[Opening GIVEN RECORDS section]

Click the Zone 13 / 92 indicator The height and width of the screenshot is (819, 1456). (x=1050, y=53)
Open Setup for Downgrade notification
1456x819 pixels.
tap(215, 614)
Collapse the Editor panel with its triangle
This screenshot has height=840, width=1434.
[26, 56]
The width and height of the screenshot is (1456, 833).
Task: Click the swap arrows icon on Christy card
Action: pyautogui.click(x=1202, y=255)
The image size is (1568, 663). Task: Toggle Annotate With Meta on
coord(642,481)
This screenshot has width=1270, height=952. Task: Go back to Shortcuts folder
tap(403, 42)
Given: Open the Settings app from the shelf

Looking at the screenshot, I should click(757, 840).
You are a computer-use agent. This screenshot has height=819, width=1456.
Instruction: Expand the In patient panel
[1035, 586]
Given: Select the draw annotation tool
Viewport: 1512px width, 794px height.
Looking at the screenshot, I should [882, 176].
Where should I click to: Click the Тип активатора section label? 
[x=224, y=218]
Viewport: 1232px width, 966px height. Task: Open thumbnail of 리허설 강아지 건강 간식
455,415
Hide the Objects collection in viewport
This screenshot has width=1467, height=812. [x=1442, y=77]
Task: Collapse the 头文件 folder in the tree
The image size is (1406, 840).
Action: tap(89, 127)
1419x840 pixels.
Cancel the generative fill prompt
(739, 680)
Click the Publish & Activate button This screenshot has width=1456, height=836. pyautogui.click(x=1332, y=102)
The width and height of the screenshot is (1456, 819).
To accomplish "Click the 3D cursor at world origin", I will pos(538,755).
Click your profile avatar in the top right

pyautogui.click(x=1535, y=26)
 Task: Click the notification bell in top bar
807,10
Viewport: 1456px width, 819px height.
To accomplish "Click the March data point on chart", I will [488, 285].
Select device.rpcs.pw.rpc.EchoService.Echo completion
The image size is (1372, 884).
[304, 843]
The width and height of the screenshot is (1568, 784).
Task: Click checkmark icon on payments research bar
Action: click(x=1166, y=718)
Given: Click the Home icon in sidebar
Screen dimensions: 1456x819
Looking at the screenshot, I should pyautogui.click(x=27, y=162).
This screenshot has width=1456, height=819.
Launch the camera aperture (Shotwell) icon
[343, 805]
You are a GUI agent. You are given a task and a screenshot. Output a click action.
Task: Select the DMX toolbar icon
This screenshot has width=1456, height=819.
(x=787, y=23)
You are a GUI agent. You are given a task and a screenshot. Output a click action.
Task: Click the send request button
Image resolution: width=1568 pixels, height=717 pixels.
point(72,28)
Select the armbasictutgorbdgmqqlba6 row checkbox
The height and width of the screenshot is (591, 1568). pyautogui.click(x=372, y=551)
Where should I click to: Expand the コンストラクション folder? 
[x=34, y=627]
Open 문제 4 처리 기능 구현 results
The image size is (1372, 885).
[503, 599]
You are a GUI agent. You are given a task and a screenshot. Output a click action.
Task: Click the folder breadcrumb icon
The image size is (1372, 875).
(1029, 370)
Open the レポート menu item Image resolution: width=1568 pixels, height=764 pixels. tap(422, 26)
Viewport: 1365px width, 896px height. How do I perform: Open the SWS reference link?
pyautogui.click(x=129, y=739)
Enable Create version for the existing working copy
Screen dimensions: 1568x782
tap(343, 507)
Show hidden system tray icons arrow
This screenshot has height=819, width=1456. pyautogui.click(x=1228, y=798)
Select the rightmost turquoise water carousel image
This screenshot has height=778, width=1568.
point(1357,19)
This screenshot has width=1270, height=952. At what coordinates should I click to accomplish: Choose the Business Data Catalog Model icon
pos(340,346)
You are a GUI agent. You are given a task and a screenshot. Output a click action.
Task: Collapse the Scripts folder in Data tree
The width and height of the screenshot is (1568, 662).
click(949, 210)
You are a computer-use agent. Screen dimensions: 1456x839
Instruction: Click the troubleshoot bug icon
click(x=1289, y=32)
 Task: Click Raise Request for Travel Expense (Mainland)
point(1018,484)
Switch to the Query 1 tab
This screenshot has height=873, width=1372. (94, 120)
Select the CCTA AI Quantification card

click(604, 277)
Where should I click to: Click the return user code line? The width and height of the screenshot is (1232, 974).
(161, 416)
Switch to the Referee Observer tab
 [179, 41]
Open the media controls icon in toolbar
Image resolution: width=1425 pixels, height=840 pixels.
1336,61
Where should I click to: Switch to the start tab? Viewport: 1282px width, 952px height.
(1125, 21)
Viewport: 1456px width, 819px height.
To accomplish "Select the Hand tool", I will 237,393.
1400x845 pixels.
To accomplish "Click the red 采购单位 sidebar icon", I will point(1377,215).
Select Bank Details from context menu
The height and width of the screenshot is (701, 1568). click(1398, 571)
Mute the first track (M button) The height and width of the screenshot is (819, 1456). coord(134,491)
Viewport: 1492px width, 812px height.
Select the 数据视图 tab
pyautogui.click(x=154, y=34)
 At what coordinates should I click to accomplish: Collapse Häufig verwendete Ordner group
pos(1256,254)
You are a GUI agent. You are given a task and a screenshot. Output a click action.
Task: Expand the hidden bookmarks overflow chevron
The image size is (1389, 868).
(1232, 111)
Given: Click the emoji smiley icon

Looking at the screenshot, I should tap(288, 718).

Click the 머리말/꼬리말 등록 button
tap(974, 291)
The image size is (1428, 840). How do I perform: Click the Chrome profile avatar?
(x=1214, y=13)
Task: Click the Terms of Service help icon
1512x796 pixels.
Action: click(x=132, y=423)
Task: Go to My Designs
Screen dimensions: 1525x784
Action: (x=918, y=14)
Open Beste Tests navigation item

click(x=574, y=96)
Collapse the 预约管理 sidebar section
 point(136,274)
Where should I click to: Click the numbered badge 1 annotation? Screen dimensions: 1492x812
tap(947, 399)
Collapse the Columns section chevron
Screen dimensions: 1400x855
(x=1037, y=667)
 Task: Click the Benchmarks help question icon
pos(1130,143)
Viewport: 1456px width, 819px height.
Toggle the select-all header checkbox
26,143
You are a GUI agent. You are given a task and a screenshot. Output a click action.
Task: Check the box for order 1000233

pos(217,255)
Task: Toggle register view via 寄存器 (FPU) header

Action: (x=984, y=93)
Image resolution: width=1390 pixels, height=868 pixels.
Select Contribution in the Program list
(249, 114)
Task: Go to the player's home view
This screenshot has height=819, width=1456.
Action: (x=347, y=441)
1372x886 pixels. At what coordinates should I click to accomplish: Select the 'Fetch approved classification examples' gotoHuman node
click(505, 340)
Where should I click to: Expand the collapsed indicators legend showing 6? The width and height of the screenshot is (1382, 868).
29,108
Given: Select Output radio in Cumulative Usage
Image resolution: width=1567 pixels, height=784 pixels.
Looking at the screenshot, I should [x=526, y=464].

[Closing GIVEN RECORDS section]

[WHAT IS EXPECTED]:
Each entry above is to be duplicated exactly, with nothing left out.

[ANSWER BELOW]:
Click the Zone 13 / 92 indicator The height and width of the screenshot is (819, 1456). (x=1050, y=53)
Open Setup for Downgrade notification
1456x819 pixels.
tap(215, 614)
Collapse the Editor panel with its triangle
This screenshot has height=840, width=1434.
[26, 56]
The width and height of the screenshot is (1456, 833).
Task: Click the swap arrows icon on Christy card
Action: pyautogui.click(x=1202, y=255)
The image size is (1568, 663). Task: Toggle Annotate With Meta on
coord(642,481)
This screenshot has width=1270, height=952. Task: Go back to Shortcuts folder
tap(403, 42)
Given: Open the Settings app from the shelf

Looking at the screenshot, I should click(757, 840).
You are a computer-use agent. This screenshot has height=819, width=1456.
Instruction: Expand the In patient panel
[1035, 586]
Given: Select the draw annotation tool
Viewport: 1512px width, 794px height.
Looking at the screenshot, I should [882, 176].
Where should I click to: Click the Тип активатора section label? 
[x=224, y=218]
Viewport: 1232px width, 966px height. Task: Open thumbnail of 리허설 강아지 건강 간식
455,415
Hide the Objects collection in viewport
This screenshot has width=1467, height=812. [x=1442, y=77]
Task: Collapse the 头文件 folder in the tree
The image size is (1406, 840).
Action: tap(89, 127)
1419x840 pixels.
Cancel the generative fill prompt
(739, 680)
Click the Publish & Activate button This screenshot has width=1456, height=836. pyautogui.click(x=1332, y=102)
The width and height of the screenshot is (1456, 819).
To accomplish "Click the 3D cursor at world origin", I will pos(538,755).
Click your profile avatar in the top right

pyautogui.click(x=1535, y=26)
 Task: Click the notification bell in top bar
807,10
Viewport: 1456px width, 819px height.
To accomplish "Click the March data point on chart", I will [488, 285].
Select device.rpcs.pw.rpc.EchoService.Echo completion
The image size is (1372, 884).
[304, 843]
The width and height of the screenshot is (1568, 784).
Task: Click checkmark icon on payments research bar
Action: click(x=1166, y=718)
Given: Click the Home icon in sidebar
Screen dimensions: 1456x819
Looking at the screenshot, I should pyautogui.click(x=27, y=162).
This screenshot has width=1456, height=819.
Launch the camera aperture (Shotwell) icon
[343, 805]
You are a GUI agent. You are given a task and a screenshot. Output a click action.
Task: Select the DMX toolbar icon
This screenshot has width=1456, height=819.
(x=787, y=23)
You are a GUI agent. You are given a task and a screenshot. Output a click action.
Task: Click the send request button
Image resolution: width=1568 pixels, height=717 pixels.
point(72,28)
Select the armbasictutgorbdgmqqlba6 row checkbox
The height and width of the screenshot is (591, 1568). pyautogui.click(x=372, y=551)
Where should I click to: Expand the コンストラクション folder? 
[x=34, y=627]
Open 문제 4 처리 기능 구현 results
The image size is (1372, 885).
[503, 599]
You are a GUI agent. You are given a task and a screenshot. Output a click action.
Task: Click the folder breadcrumb icon
The image size is (1372, 875).
(1029, 370)
Open the レポート menu item Image resolution: width=1568 pixels, height=764 pixels. tap(422, 26)
Viewport: 1365px width, 896px height. How do I perform: Open the SWS reference link?
pyautogui.click(x=129, y=739)
Enable Create version for the existing working copy
Screen dimensions: 1568x782
tap(343, 507)
Show hidden system tray icons arrow
This screenshot has height=819, width=1456. pyautogui.click(x=1228, y=798)
Select the rightmost turquoise water carousel image
This screenshot has height=778, width=1568.
point(1357,19)
This screenshot has width=1270, height=952. At what coordinates should I click to accomplish: Choose the Business Data Catalog Model icon
pos(340,346)
You are a GUI agent. You are given a task and a screenshot. Output a click action.
Task: Collapse the Scripts folder in Data tree
The width and height of the screenshot is (1568, 662).
click(949, 210)
You are a computer-use agent. Screen dimensions: 1456x839
Instruction: Click the troubleshoot bug icon
click(x=1289, y=32)
 Task: Click Raise Request for Travel Expense (Mainland)
point(1018,484)
Switch to the Query 1 tab
This screenshot has height=873, width=1372. (94, 120)
Select the CCTA AI Quantification card

click(604, 277)
Where should I click to: Click the return user code line? The width and height of the screenshot is (1232, 974).
(161, 416)
Switch to the Referee Observer tab
 [179, 41]
Open the media controls icon in toolbar
Image resolution: width=1425 pixels, height=840 pixels.
1336,61
Where should I click to: Switch to the start tab? Viewport: 1282px width, 952px height.
(1125, 21)
Viewport: 1456px width, 819px height.
To accomplish "Select the Hand tool", I will 237,393.
1400x845 pixels.
To accomplish "Click the red 采购单位 sidebar icon", I will point(1377,215).
Select Bank Details from context menu
The height and width of the screenshot is (701, 1568). click(1398, 571)
Mute the first track (M button) The height and width of the screenshot is (819, 1456). coord(134,491)
Viewport: 1492px width, 812px height.
Select the 数据视图 tab
pyautogui.click(x=154, y=34)
 At what coordinates should I click to accomplish: Collapse Häufig verwendete Ordner group
pos(1256,254)
You are a GUI agent. You are given a task and a screenshot. Output a click action.
Task: Expand the hidden bookmarks overflow chevron
The image size is (1389, 868).
(1232, 111)
Given: Click the emoji smiley icon

Looking at the screenshot, I should tap(288, 718).

Click the 머리말/꼬리말 등록 button
tap(974, 291)
The image size is (1428, 840). How do I perform: Click the Chrome profile avatar?
(x=1214, y=13)
Task: Click the Terms of Service help icon
1512x796 pixels.
Action: click(x=132, y=423)
Task: Go to My Designs
Screen dimensions: 1525x784
Action: (x=918, y=14)
Open Beste Tests navigation item

click(x=574, y=96)
Collapse the 预约管理 sidebar section
 point(136,274)
Where should I click to: Click the numbered badge 1 annotation? Screen dimensions: 1492x812
tap(947, 399)
Collapse the Columns section chevron
Screen dimensions: 1400x855
(x=1037, y=667)
 Task: Click the Benchmarks help question icon
pos(1130,143)
Viewport: 1456px width, 819px height.
Toggle the select-all header checkbox
26,143
You are a GUI agent. You are given a task and a screenshot. Output a click action.
Task: Check the box for order 1000233

pos(217,255)
Task: Toggle register view via 寄存器 (FPU) header

Action: (x=984, y=93)
Image resolution: width=1390 pixels, height=868 pixels.
Select Contribution in the Program list
(249, 114)
Task: Go to the player's home view
This screenshot has height=819, width=1456.
Action: (x=347, y=441)
1372x886 pixels. At what coordinates should I click to accomplish: Select the 'Fetch approved classification examples' gotoHuman node
click(505, 340)
Where should I click to: Expand the collapsed indicators legend showing 6? The width and height of the screenshot is (1382, 868).
29,108
Given: Select Output radio in Cumulative Usage
Image resolution: width=1567 pixels, height=784 pixels.
Looking at the screenshot, I should [x=526, y=464].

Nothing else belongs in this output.